Yes. You want to be sure to kiln dry lumber before making flooring. I have three kilns. Each runs about 6000bf. Home made kilns using hot water from a wood burner for heat. I've found you want you dry pine really well because sap builds up really easy on the moulder if the lumber is not dried well.


----------



## Reed Courtney (Jan 4, 2014)

I did notice that especially gumming up the steel feed rollers. I thought my pine was pretty dry like 10% but hard to say it was air dried not kiln, maybe the sap did not setup like it might if kiln dried. I have access to a bunch of walk in freezer panels 4" metal backed for a good price was thinking of using some of them and going your rout with water heated with wood.
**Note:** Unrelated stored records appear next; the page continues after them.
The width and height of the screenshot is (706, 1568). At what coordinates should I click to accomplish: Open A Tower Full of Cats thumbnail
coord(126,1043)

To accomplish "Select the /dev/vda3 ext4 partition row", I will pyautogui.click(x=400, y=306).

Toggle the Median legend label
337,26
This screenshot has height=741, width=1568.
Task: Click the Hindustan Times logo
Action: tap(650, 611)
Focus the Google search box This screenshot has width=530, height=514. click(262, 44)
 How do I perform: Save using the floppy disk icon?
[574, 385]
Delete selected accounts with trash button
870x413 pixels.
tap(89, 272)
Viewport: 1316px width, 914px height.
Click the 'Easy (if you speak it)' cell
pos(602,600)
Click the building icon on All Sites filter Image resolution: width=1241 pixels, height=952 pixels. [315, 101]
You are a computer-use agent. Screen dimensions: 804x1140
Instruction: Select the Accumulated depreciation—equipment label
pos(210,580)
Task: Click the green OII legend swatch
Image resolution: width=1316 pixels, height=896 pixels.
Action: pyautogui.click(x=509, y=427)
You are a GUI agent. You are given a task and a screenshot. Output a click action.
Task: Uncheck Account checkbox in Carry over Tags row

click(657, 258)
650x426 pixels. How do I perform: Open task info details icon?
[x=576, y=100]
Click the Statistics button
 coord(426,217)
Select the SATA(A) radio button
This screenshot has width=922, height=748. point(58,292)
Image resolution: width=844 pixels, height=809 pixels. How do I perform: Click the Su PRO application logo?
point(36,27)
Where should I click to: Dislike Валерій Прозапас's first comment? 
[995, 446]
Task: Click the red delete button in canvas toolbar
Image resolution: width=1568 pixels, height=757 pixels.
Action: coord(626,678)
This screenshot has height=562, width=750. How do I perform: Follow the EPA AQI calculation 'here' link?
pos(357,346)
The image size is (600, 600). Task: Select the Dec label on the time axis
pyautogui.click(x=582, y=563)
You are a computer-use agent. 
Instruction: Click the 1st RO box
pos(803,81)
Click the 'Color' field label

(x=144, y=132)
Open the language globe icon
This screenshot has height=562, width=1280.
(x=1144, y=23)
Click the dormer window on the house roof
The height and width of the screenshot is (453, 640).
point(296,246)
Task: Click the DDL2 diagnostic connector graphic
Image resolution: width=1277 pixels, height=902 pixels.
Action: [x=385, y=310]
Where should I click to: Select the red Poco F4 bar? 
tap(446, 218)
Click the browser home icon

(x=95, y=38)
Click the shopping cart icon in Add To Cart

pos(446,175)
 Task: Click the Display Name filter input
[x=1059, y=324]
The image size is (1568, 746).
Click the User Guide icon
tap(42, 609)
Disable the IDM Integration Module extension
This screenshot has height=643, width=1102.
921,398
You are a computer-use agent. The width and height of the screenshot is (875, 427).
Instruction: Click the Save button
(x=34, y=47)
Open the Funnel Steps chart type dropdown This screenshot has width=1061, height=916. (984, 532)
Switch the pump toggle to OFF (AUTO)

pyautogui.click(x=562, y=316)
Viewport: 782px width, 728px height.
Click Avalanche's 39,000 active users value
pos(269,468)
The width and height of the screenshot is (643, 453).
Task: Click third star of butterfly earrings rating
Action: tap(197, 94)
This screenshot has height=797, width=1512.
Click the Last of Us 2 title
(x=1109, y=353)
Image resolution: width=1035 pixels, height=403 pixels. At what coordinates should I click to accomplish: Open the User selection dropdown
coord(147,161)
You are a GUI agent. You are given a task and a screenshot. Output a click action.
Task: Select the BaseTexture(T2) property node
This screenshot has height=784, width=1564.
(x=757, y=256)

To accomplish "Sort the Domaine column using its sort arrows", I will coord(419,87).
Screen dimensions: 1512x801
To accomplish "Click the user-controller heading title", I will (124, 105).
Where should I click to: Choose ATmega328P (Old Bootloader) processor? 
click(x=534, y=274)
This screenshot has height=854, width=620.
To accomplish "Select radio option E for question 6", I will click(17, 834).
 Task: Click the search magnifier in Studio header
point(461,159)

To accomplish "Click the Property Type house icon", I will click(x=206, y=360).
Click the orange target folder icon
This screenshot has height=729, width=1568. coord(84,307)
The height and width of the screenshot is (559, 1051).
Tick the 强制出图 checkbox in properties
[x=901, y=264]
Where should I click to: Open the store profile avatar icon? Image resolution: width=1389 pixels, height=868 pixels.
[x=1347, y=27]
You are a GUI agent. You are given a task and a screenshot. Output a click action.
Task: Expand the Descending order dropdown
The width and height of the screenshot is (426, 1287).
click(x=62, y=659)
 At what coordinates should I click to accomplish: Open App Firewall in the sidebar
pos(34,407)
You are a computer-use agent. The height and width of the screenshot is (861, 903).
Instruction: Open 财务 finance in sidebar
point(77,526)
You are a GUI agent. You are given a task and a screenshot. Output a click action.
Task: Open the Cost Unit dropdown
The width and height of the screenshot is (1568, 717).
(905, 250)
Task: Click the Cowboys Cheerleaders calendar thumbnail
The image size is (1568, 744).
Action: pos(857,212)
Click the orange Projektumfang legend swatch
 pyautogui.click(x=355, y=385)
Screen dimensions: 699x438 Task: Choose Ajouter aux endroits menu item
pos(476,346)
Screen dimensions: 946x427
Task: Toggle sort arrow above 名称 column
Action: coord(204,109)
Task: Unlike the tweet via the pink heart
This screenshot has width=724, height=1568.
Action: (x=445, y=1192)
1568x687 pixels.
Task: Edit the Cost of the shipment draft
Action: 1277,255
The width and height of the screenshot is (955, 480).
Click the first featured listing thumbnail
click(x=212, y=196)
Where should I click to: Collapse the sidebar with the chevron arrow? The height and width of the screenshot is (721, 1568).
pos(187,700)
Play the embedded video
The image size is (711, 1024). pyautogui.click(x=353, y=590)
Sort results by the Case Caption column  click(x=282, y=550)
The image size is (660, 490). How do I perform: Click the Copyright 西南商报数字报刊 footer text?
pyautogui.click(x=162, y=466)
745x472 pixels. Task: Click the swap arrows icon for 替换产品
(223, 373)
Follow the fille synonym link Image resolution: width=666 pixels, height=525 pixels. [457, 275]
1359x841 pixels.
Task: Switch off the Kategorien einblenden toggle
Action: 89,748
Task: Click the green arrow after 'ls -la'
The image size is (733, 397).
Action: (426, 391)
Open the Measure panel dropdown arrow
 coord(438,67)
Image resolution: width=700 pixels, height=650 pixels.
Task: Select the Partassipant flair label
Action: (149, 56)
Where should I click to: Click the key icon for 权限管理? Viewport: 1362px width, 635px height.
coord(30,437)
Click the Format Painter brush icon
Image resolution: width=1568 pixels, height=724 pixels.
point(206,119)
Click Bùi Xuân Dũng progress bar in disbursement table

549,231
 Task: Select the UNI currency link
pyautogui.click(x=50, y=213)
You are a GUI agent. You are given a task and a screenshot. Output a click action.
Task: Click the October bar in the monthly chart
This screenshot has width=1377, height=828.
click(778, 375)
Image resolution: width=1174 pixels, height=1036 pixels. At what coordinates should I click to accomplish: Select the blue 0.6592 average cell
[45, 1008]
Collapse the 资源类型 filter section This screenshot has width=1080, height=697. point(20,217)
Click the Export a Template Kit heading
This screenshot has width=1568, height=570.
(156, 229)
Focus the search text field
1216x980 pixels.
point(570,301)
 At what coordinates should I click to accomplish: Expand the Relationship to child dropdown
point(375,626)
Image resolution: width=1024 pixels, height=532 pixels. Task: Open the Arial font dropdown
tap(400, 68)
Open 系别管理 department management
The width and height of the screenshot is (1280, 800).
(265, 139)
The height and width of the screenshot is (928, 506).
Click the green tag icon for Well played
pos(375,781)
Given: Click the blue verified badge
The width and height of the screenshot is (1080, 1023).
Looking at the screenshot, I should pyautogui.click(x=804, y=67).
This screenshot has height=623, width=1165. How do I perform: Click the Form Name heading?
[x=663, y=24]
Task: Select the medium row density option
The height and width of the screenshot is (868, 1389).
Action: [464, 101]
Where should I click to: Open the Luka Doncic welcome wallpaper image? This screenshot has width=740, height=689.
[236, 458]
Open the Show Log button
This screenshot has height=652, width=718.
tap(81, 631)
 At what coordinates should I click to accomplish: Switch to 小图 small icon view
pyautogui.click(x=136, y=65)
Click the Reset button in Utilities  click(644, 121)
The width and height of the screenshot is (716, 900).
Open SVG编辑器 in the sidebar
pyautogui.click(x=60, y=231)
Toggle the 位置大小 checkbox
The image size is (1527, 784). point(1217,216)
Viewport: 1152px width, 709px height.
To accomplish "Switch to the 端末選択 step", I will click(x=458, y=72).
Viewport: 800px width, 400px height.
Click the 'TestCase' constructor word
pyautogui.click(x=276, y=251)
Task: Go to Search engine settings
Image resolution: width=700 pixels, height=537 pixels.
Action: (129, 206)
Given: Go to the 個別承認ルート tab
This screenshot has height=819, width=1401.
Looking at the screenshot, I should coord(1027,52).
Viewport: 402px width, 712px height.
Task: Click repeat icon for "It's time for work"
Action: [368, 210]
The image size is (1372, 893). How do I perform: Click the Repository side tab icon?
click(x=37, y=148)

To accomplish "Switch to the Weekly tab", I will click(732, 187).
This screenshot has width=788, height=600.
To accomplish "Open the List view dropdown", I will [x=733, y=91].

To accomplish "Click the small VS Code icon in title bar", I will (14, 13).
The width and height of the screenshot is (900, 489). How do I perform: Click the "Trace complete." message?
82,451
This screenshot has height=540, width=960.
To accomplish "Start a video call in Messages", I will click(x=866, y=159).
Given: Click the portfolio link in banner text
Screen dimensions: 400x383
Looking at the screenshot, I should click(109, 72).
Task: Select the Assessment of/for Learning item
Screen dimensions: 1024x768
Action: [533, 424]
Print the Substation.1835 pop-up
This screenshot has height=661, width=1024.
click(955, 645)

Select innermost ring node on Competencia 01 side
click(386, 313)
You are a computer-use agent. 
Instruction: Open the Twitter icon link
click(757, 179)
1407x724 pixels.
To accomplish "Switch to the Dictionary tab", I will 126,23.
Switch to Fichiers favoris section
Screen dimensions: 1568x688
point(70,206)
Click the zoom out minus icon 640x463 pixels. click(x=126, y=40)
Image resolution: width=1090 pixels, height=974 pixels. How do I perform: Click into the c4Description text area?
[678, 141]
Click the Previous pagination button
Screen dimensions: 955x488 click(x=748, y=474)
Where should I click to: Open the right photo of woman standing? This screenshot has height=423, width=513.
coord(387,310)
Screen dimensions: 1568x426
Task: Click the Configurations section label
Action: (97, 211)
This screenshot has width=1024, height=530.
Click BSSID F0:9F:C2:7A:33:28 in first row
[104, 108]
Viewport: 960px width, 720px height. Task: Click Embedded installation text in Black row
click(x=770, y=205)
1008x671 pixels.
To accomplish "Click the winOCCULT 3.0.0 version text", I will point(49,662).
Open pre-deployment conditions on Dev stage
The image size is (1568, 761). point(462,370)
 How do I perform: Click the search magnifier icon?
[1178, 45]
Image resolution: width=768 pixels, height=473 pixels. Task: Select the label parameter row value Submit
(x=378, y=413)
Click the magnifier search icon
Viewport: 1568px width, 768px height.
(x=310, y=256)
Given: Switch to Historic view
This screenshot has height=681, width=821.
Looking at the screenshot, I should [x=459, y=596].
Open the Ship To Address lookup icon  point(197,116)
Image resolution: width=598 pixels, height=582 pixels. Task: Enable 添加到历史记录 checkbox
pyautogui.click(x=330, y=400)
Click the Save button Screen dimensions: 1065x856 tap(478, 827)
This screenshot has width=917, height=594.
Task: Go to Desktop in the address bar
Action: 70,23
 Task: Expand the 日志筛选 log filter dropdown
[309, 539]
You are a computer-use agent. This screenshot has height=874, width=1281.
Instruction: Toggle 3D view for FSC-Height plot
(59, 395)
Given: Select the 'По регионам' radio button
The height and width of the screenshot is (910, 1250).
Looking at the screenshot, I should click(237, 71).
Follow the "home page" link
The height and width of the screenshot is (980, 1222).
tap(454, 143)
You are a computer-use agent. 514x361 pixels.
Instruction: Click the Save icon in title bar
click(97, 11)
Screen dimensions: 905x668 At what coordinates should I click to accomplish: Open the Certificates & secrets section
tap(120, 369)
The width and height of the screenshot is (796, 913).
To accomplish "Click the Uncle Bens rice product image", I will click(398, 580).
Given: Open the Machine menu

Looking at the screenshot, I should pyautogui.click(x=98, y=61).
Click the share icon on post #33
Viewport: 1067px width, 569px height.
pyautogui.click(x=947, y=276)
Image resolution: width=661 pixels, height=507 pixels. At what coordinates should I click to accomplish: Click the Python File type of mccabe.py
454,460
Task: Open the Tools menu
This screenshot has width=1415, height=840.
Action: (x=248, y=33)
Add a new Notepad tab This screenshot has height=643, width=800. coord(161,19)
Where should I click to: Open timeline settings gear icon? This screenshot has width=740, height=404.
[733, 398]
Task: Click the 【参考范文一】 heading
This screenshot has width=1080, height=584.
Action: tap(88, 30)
What kind of dehumidifier do you use if you don't mind me asking. I will have to check out your website.


----------



## gvwp (Jan 5, 2014)

Reed Courtney said:


> I did notice that especially gumming up the steel feed rollers. I thought my pine was pretty dry like 10% but hard to say it was air dried not kiln, maybe the sap did not setup like it might if kiln dried. I have access to a bunch of walk in freezer panels 4" metal backed for a good price was thinking of using some of them and going your rout with water heated with wood. What kind of dehumidifier do you use if you don't mind me asking. I will have to check out your website.


 
Pitch sets at 160 degrees in White Pine. With that said my kilns do not get that hot. I get to 128 degrees. I could go higher but haven't seen the need. I do get a small amount of sap build up on the guards of the molder if I do a large amount of lumber but its normally not enough to cause a problem. I don't use any dehumidification. I did when I built my first kiln but after several loads and experimenting I couldn't find much difference with using the small dehumidifiers I was using. It takes my kilns a bit longer to dry the wood but its a much better quality dry at the same time. Very little stress in the lumber which comes out of my kilns. I hardly ever have a piece of lumber that pinches in the table saw.


----------